In einer solchen Betrachtung der Welt gibt es aktuell niemanden von Bedeutung im Westen, geschweige denn in der EU, der für einen Dreierbund à la Schiller plädiert oder für ein Bündnis aller Völker und den Weg der Mäßigung oder Konfliktentschärfung für möglich oder gar wünschenswert hält. Aus tyrannischer Sicht ist eine solche Alternative regelrecht Ketzerei, die entweder großer Dummheit oder Heimtücke entspringt. Tyrannen lieben es allenfalls, wenn ihnen der eigens bei Hofe gehaltene Narr ab und an den Spiegel vorhält. Nicht, um sich darin zu erkennen, sondern um das Bewusstsein ihrer Macht zu genießen.
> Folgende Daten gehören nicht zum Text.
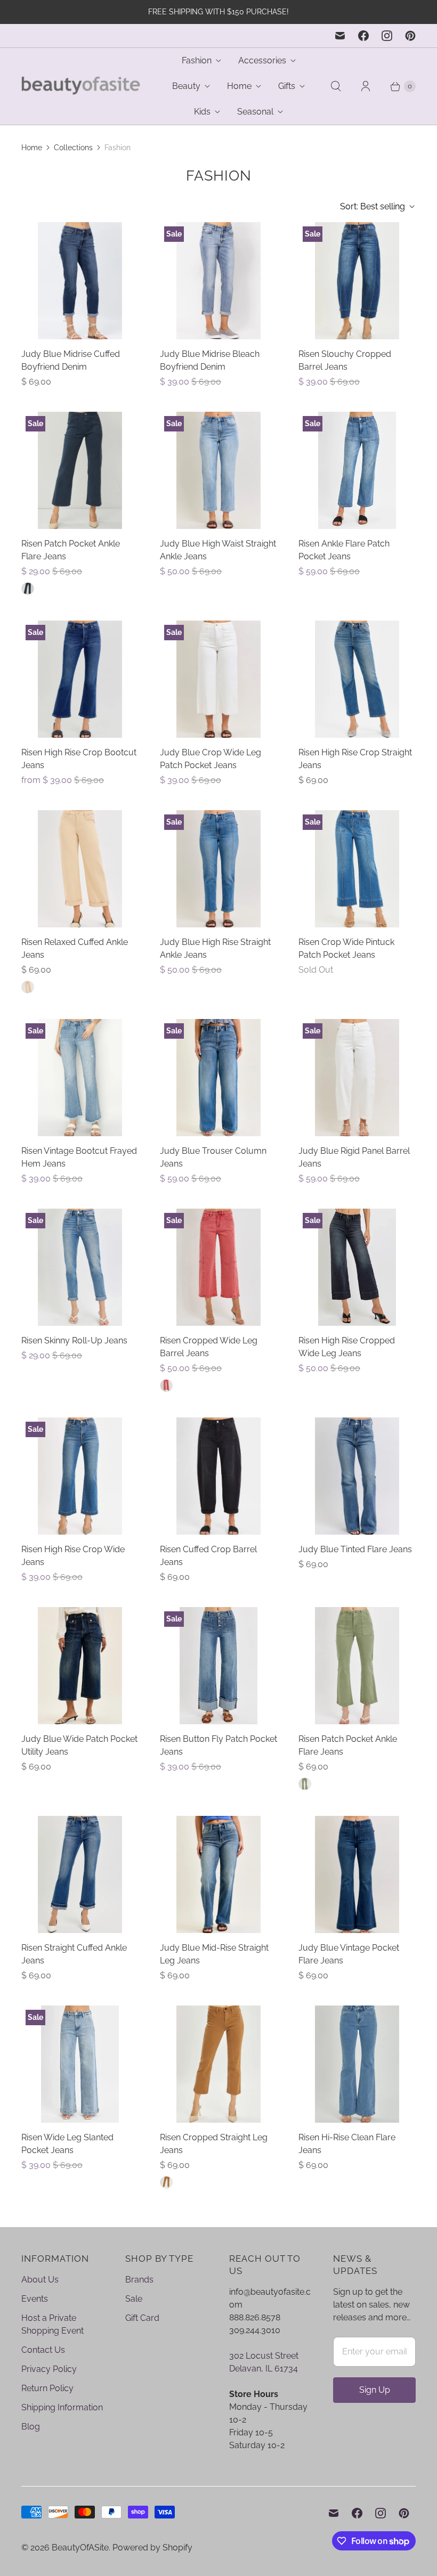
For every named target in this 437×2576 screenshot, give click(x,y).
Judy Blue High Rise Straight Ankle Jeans (215, 948)
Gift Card (142, 2318)
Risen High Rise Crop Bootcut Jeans (78, 758)
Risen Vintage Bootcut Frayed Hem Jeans (79, 1157)
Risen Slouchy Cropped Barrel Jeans (344, 360)
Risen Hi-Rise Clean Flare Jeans (346, 2143)
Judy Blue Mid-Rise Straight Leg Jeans (214, 1954)
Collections (73, 147)
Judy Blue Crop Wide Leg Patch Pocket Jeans (210, 758)
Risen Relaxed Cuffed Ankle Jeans (74, 948)
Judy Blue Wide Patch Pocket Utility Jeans (79, 1745)
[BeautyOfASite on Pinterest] (410, 35)
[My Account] (366, 86)
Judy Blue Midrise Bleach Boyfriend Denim (210, 360)
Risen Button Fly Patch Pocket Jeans (218, 1745)
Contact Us (43, 2350)
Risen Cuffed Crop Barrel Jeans (208, 1555)
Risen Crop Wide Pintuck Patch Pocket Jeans (346, 948)
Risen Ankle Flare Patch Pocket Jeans (344, 550)
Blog (30, 2427)
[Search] (336, 86)
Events (34, 2299)
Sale (133, 2299)
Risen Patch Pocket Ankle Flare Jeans (70, 550)
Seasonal (255, 112)
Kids (202, 112)
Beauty (186, 86)
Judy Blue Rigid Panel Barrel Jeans (354, 1157)
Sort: (372, 206)
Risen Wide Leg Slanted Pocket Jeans (67, 2143)
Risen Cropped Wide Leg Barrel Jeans (208, 1346)
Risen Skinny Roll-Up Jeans (74, 1340)
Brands (139, 2280)
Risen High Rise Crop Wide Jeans (73, 1555)
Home (239, 86)
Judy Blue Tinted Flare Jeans (355, 1549)
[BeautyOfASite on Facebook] (363, 35)
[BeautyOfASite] (81, 86)
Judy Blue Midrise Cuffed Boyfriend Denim (70, 360)
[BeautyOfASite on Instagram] (387, 35)
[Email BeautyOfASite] (340, 35)
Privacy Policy (49, 2369)
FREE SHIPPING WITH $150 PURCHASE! (218, 11)
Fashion (197, 60)
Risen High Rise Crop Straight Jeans (355, 758)
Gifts (286, 86)
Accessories (262, 60)
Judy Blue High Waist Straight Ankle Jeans (218, 550)
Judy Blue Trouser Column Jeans (213, 1157)
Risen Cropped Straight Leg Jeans (214, 2143)
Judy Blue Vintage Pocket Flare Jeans (348, 1954)
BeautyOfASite (80, 2547)
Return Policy (47, 2388)
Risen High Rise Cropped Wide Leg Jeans (346, 1346)
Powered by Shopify (152, 2547)
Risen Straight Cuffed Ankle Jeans (74, 1954)
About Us (40, 2280)
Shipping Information (62, 2407)
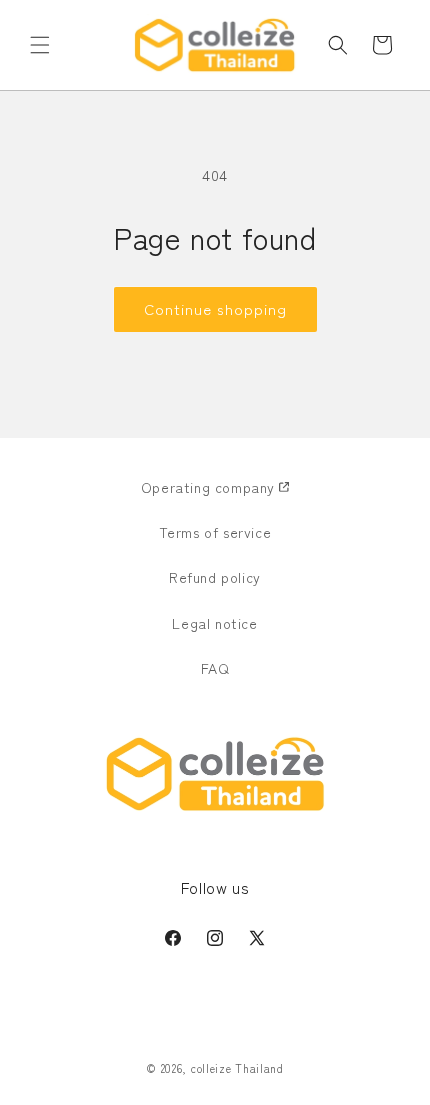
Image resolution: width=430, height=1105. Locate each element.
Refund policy (215, 577)
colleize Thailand (237, 1068)
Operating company (208, 487)
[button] (40, 45)
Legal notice (214, 623)
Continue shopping (215, 308)
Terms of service (215, 532)
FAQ (215, 668)
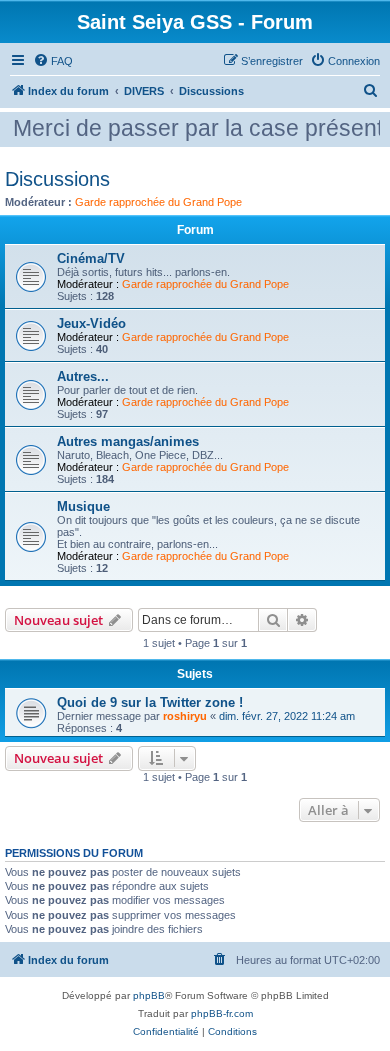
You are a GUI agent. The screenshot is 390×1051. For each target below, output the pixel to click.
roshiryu (185, 716)
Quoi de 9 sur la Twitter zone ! (150, 702)
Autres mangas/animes (128, 441)
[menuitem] (53, 61)
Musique (83, 506)
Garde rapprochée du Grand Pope (158, 202)
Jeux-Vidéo (91, 323)
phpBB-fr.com (222, 1013)
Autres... (83, 376)
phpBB (149, 995)
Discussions (57, 179)
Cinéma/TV (91, 258)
Bis diese in Scherben fällt.
Die offene Frage heute lautet, ob sich das US-Imperium unblutig geschlagen geben wird, oder ob es die Welt lieber mit sich in den Untergang reißt. In dieser Hinsicht stellt sich an Deutschland und im weiteren Sinn an die EU die Frage, wie wir unsere Zukunft sehen wollen: als einen mühsamen Prozess des Aushandelns eines Modus vivendi, der den Frieden in sich trägt, oder als mutmaßliche Plattform und Drehscheiben eines Krieges, bei dem am Ende kein Stein mehr auf dem anderen bleibt?
Anmerkung:
Petra Erler ist Politikberaterin. Sie war parteilose Staatssekretärin beim Ministerpräsidenten der DDR in der Regierung de Maizière.